Action item
Take the entries that follow and return exactly the lines from the one holding "The width and" through the one holding "The image size is (800, 450).", both included. Nothing else is needed.

*****

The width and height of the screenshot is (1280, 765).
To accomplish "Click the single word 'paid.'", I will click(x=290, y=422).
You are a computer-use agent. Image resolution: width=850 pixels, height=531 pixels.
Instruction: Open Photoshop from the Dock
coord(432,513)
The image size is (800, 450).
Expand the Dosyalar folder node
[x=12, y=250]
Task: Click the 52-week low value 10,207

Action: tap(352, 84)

*****

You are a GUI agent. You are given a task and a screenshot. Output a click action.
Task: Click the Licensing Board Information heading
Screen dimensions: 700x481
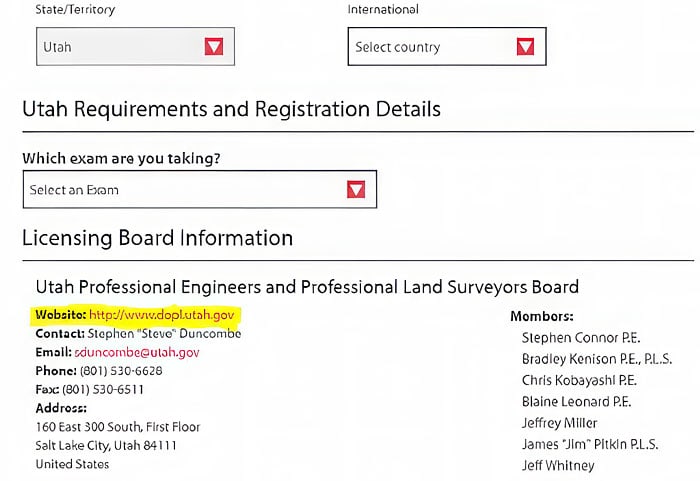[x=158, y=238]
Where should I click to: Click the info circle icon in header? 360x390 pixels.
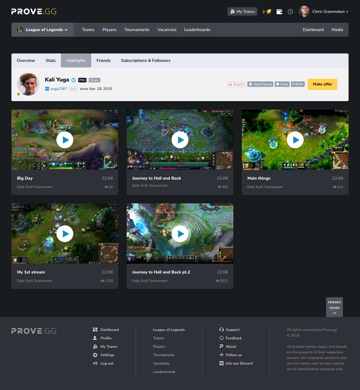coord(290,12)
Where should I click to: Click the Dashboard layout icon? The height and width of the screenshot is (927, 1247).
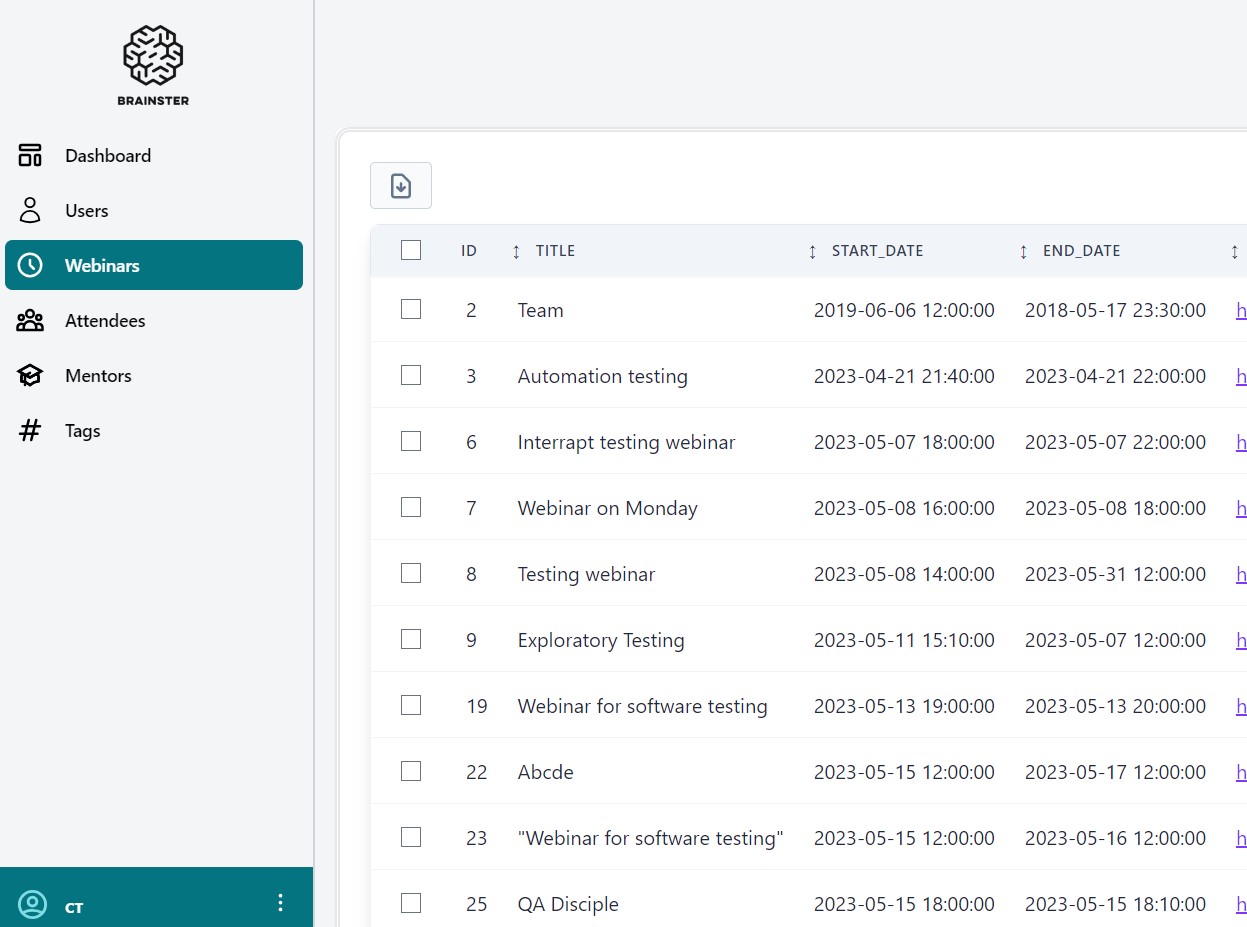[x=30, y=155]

*****

Final answer
The width and height of the screenshot is (1280, 765).
To accomplish "Click the single word 'paid.'", I will click(x=290, y=422).
You are a computer-use agent. Image resolution: width=850 pixels, height=531 pixels.
Instruction: Open Photoshop from the Dock
coord(432,513)
The image size is (800, 450).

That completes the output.